Neutrality is a quality nobody would ascribe to the Canadian courts. For preferred litigants, like gay-rights groups, they have cheerfully rewritten the law, writing into the Constitution protections for sexual orientation that were discussed and rejected when the charter was adopted. But they have adamantly refused to do the same for the rights of property and contract that were also omitted in 1982.

What Prof. MacKinnon calls the "Canadian" interpretation is of course the interpretation only of a narrow and self-selecting group. The big Canadian electorate is turning steadily more conservative. Strongly right-of-center governments hold power in Ontario and Alberta and a third will almost certainly come to power in British Columbia after the election expected in 2001. Mr. Chretien's Liberals, by contrast, won only 39% of the vote in the 1997 federal election, and hold their current three-seat majority in the 301-member House of Commons only by the grace of the splitting of the conservative vote between the soft-line Progressive Conservatives and the harder-line Reform.

But thanks to the increasingly activist courts, the Canadian political left has been able to leverage its dwindling strength in the country into a near-absolute hegemony over the country's law.

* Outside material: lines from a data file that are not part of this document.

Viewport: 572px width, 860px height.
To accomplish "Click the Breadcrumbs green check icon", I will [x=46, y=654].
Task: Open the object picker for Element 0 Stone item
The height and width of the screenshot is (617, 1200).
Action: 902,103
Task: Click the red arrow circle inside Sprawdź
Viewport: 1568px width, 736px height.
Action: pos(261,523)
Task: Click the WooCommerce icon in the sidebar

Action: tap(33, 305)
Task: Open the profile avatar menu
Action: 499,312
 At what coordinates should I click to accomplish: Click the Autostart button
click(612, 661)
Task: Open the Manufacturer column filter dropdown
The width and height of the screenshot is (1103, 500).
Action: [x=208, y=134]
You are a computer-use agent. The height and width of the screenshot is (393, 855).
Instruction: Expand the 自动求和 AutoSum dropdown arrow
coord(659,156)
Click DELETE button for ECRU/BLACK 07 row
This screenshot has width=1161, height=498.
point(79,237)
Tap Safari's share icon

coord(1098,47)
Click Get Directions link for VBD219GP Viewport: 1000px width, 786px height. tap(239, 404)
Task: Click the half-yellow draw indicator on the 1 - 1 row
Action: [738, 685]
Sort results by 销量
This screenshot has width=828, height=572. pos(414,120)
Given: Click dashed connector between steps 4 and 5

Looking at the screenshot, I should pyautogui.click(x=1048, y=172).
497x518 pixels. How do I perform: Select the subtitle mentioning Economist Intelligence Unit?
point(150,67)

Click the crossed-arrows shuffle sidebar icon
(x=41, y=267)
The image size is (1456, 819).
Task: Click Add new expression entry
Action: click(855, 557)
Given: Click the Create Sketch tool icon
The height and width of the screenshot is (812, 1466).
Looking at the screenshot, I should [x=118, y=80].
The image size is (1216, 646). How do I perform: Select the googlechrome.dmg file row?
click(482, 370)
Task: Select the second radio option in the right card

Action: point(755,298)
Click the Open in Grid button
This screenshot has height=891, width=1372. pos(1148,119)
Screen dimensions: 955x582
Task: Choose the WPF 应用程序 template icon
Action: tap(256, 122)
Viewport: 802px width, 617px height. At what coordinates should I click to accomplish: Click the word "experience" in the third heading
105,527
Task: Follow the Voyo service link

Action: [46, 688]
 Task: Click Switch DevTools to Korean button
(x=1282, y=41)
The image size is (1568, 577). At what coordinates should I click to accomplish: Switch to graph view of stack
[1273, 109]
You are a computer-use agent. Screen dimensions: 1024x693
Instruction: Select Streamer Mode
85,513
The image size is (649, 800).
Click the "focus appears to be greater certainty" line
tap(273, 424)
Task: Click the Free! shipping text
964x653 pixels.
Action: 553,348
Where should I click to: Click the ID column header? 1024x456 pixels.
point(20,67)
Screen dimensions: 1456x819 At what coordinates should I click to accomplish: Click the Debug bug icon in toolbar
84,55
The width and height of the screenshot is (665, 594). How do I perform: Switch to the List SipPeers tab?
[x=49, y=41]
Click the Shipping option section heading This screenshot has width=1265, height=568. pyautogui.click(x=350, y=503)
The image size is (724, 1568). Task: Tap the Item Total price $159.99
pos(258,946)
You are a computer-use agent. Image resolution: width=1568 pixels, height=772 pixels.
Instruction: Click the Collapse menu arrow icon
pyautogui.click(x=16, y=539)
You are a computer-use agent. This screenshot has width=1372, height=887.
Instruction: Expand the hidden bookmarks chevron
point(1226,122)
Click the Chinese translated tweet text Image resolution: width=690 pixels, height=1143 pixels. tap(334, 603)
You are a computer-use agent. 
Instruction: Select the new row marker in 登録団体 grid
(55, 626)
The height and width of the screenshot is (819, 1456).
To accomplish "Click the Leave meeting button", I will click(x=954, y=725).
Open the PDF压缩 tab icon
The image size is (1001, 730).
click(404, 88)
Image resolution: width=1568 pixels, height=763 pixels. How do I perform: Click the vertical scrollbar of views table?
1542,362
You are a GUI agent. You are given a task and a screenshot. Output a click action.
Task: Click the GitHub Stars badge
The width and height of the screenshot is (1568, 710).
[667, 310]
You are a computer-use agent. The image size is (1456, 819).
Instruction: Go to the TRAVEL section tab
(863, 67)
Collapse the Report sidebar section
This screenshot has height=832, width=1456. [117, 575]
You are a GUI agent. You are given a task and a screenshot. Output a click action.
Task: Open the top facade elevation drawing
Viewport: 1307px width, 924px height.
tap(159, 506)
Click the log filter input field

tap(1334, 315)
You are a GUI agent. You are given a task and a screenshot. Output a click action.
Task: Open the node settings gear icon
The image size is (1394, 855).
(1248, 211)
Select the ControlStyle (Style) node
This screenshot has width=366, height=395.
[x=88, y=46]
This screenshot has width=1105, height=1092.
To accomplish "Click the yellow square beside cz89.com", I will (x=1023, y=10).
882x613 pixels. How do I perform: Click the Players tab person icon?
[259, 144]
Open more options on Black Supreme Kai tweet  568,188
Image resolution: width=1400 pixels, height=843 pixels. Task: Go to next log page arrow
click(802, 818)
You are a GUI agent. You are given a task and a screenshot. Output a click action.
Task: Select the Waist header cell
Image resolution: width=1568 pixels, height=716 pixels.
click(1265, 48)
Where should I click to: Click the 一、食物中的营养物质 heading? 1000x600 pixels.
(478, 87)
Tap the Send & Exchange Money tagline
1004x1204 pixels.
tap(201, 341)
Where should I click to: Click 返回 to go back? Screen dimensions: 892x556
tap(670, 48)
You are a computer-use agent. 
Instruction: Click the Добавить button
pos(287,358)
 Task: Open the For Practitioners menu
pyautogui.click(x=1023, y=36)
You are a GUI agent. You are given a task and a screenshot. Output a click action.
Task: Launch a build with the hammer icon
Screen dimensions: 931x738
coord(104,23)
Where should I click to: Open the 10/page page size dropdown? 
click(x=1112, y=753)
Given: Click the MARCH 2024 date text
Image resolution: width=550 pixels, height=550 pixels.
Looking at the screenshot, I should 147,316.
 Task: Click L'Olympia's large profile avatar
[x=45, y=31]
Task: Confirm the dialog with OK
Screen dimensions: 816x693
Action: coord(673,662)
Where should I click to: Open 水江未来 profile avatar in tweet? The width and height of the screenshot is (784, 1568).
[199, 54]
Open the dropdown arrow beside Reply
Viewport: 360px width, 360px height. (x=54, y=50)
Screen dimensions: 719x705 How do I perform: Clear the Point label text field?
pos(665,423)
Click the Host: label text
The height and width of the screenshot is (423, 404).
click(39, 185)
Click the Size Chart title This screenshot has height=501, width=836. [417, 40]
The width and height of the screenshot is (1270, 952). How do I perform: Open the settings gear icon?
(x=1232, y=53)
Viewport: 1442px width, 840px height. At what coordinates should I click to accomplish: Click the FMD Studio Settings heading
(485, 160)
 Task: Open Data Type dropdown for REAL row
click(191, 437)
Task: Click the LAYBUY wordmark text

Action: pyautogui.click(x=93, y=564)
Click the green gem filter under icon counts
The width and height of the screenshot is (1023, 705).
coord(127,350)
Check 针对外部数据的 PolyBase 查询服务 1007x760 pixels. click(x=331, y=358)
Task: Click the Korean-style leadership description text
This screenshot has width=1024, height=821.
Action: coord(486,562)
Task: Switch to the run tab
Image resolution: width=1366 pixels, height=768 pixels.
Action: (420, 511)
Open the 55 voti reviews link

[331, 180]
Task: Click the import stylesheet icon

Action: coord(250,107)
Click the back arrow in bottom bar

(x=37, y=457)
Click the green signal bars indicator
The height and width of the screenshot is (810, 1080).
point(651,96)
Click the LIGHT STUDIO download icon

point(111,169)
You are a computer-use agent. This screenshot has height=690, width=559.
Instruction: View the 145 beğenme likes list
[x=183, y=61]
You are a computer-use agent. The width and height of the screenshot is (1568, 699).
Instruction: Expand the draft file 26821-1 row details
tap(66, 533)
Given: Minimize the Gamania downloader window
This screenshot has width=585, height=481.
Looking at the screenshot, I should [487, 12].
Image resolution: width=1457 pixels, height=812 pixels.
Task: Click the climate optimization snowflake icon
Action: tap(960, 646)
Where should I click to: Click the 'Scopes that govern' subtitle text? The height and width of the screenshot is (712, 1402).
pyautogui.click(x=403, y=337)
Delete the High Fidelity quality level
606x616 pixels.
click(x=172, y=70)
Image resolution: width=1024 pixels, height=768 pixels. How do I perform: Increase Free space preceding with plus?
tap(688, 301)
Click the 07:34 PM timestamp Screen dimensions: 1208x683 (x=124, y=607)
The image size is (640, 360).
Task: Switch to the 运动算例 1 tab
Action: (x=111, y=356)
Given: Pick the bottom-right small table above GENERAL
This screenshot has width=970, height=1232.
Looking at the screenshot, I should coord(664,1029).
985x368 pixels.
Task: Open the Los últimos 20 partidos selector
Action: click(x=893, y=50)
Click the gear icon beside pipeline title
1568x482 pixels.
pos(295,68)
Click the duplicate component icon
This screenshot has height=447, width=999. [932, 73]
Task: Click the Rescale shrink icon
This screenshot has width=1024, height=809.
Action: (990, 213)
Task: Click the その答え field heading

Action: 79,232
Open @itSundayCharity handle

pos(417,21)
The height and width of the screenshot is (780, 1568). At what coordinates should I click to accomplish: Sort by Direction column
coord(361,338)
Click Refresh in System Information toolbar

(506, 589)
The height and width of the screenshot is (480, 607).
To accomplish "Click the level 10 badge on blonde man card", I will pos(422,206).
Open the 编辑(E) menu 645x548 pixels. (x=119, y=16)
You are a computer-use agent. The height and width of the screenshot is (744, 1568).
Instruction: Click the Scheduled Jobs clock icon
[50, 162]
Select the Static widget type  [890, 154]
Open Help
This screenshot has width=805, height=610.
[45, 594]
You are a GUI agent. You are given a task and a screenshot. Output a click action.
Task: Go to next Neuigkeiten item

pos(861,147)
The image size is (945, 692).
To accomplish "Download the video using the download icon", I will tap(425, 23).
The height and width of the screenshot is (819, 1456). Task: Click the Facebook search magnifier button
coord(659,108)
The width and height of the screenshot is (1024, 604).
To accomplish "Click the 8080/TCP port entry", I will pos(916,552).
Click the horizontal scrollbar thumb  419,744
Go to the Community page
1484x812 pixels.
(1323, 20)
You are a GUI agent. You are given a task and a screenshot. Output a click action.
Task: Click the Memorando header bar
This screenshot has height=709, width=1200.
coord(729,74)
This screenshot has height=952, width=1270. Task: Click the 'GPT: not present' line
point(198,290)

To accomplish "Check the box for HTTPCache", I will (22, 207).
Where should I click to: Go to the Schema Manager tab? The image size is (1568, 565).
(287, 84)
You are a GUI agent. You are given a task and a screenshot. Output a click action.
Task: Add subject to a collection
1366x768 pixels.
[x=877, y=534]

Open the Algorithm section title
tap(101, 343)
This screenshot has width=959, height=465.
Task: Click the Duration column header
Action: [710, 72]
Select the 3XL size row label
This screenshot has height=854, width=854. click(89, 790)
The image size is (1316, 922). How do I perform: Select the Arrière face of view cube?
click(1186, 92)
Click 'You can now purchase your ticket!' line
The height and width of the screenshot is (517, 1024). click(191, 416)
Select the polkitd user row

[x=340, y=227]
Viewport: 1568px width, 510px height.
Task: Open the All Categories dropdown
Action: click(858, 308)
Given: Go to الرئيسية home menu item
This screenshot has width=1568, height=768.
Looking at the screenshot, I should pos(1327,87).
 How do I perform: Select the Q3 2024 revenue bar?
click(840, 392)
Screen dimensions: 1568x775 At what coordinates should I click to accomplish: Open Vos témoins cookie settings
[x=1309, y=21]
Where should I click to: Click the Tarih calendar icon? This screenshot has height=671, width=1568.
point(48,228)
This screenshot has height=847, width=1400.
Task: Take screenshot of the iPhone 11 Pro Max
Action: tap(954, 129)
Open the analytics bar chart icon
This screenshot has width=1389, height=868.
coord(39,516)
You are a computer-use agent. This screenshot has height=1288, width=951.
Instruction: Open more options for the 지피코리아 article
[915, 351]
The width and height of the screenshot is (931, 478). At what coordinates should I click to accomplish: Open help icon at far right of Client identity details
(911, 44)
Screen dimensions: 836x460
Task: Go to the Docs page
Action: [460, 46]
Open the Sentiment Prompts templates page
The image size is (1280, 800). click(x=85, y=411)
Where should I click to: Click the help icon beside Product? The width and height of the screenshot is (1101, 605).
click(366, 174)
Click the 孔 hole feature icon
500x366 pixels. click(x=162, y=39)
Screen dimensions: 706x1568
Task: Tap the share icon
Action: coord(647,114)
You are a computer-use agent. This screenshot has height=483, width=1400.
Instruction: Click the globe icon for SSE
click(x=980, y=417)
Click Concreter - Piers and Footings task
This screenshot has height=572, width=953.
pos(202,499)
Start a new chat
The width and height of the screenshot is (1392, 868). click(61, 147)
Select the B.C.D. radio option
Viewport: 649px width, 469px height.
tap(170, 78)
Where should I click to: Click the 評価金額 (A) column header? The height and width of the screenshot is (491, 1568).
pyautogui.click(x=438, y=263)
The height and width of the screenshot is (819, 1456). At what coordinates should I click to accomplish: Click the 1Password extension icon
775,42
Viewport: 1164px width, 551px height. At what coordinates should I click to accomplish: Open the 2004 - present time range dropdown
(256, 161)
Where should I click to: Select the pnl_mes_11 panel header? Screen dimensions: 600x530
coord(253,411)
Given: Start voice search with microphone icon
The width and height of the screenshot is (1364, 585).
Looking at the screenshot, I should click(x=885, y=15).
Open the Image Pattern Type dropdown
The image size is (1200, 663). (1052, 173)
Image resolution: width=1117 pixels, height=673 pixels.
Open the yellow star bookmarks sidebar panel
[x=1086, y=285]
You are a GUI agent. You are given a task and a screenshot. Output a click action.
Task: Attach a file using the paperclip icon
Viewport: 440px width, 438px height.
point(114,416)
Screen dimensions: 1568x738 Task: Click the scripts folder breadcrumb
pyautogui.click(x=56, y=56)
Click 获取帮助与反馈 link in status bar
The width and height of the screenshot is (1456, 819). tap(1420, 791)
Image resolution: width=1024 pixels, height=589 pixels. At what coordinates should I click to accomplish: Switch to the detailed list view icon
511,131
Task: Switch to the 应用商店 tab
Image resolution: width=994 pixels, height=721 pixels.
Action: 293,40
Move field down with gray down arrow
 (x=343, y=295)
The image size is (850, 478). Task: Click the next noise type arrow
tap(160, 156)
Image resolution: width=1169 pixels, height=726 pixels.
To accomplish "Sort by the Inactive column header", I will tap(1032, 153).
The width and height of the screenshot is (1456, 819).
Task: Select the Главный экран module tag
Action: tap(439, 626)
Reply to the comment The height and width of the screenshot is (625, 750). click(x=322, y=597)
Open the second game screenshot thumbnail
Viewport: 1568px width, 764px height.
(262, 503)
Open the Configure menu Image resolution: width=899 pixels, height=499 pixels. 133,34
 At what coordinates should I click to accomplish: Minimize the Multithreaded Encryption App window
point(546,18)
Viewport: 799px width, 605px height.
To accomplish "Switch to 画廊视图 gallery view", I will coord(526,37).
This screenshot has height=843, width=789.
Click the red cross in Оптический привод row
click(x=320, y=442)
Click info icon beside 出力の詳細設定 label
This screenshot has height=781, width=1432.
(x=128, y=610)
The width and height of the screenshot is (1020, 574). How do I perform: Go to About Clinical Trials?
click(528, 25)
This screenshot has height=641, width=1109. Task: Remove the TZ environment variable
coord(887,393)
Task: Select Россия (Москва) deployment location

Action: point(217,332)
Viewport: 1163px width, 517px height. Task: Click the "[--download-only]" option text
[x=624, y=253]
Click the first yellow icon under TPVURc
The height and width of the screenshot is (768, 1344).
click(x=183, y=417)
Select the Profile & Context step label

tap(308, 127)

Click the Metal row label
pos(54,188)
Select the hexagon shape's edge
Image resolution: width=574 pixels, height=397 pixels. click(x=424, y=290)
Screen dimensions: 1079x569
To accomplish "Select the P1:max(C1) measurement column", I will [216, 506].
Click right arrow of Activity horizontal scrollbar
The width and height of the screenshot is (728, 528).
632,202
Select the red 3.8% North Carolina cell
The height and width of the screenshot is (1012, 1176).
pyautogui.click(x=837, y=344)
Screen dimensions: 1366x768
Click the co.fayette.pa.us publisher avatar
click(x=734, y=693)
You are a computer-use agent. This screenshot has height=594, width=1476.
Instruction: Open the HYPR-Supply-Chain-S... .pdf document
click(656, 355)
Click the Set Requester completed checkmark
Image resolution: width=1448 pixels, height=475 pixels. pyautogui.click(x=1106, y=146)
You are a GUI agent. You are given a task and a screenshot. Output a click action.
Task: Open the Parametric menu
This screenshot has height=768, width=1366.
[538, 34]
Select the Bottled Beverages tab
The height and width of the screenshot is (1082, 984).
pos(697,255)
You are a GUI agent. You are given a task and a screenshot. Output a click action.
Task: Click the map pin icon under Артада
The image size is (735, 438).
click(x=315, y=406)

The nine members of the Supreme Court are appointed by the prime minister at his sole discretion. The same one man appoints every other senior judge in the country. Indeed, many of those prime ministerally chosen lower courts are even more radical than the top court: the Supreme Court of British Columbia earlier this year created a constitutional right to own and view child pornography. It is against this background that the news reports describing Beverley McLachlin as a "moderate" must be read.

Justice McLachlin was born in the tiny settlement of Pincher Creek, Alberta, in 1943. She joined the top court in 1989. In a press conference on Nov. 5, she sought to distinguish herself from her immediate predecessor, the very ideological Antonio Lamer, by subtly reminding Canadians that she had dissented from the catastrophic fishing-rights case: "I think," she said, "it is essential to good judging that the rule be sensitive to consequences, and judges, when they make rulings, give some thought to how their rulings are going to fit into the institutional matrix of society."

But if Mrs. McLachlin is to be considered a moderate, it is only by comparison to the extremists with whom she shares the bench. She voted in favor of every one of the racial preferences for native Canadians up to the fishing case. She belonged to the pro-euthanasia minority and to the "no rights for the unborn" majority. She has been one of the court's most reliable anti-marriage votes.

The recklessness of Canada's courts is a problem for Canadians of course. It is Canadians who must deal with the consequences of their new legal order: an out-of-wedlock birth rate now rising past 25%, the destabilization of land titles, the crackling tension between whites and indigenous people, the increased likelihood of Quebec separation, the devaluation of human life. But the lessons to be drawn from the Canadian experience are universal.

Judicial arrogance nearly as extreme as Canada's has in the past afflicted in the U.S. and could well afflict it in the future. It's not exactly true, as Mr. Dooley once quipped, that the Supreme Court follows the election returns. But those returns do make a difference, and Americans might want to keep that in mind over the next 12 months.